Thursday, May 1, 2014

"Wolves Gobbling Up Farmland"

Enthusiasm for agriculture as an investment “borders on speculative mania,” and “the wolves of Wall Street are eyeing millions of acres of U.S. farmland that will soon come up for sale, much of which has been in the hands of family farmers for generations.”

That’s from a report by the Oakland Institute, Down on the Farm — Wall Street: America’s New Farmer.

Institutional investors — including hedge funds, private equity, pension funds, and university endowments — “have trained their sights on America's agricultural infrastructure," says Lukas Ross, an Oakland Institute Fellow and author of the report. "If they succeed in consolidating control over our land and infrastructure, this new class of land barons could imperil our nation's food supply."

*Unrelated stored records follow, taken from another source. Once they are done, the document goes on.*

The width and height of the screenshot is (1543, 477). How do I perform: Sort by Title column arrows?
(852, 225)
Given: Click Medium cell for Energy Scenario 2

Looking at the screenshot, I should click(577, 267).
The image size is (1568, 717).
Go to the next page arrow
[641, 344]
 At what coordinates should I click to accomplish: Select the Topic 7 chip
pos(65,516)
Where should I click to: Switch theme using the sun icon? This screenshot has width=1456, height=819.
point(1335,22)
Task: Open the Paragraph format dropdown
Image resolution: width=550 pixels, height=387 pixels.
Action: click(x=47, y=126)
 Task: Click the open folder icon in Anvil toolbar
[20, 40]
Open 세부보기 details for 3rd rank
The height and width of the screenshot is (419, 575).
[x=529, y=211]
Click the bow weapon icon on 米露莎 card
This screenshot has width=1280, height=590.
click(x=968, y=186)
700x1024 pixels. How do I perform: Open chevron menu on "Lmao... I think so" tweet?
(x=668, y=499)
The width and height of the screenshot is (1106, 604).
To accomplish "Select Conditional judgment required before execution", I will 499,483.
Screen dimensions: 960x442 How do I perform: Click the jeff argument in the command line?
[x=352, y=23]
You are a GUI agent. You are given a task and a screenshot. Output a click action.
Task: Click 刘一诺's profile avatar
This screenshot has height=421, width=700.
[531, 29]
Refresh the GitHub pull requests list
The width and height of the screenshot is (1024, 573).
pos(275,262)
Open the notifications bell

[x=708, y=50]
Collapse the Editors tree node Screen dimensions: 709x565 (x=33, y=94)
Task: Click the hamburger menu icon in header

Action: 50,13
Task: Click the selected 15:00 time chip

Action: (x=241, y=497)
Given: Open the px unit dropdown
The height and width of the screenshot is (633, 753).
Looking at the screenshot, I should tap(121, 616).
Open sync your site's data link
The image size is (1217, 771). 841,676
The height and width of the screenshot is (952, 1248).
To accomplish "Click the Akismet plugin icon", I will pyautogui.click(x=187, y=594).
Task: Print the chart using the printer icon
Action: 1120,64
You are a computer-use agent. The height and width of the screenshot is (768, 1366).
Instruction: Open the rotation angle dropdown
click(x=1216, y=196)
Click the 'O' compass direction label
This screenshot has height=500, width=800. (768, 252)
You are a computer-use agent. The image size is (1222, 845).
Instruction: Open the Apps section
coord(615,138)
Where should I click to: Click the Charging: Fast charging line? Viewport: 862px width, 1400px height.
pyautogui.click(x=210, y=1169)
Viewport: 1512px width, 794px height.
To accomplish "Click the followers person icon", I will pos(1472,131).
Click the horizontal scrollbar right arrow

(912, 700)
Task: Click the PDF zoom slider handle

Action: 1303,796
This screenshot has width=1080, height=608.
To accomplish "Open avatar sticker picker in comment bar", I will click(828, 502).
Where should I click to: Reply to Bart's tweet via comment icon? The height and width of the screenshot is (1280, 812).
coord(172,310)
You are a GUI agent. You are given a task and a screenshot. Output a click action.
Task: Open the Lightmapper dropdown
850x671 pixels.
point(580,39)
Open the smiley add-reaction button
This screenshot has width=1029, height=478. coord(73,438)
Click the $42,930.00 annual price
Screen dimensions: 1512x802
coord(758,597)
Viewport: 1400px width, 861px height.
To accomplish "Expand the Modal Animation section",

It's hard to appreciate and understand the change in America's economy and especially in agriculture the past ten years. The last six years has seen huge changes in both economies.  The American economy crashed and nearly burned while the ag sector flourished.  $8.20 corn and $15 soybeans changed rents, land cost and inputs, drastically.  We are still adjusting to the change.  Even though very few people enjoyed much of those record prices, expectations were based off them.

Personally, I haven't seen "Wall Street Wolves" prowling around here but where they have, they affected local economies, too.  Maybe the upper middle class had a chance to act like them?  Those of us in agriculture have had more money to spend than other sectors of the economy and now we must pay those prices just to operate.

The truth is many agricultural parcels have changed ownership the past ten years, some before the Wall Street crash, and some after.  The landscape of land price and rent has changed.

How we respond to these changes will determine our profitability in the future.

How has your local economy performed compared to the ag sector?  Here, there is a vast difference.

Ed Winkle

3 comments:

  1. It all works out fine because all the new people in Ag are pretty horrible and it makes you not WANT to be a farmer. You can always sell no GMO feed to yuppies with chickens.

    ReplyDelete
  2. Maybe they will invest in the vineyards here and all go broke!

    ReplyDelete
  3. Thanks! Muddy, I really like that Coat of Arms on your website and your blogs have been great last month.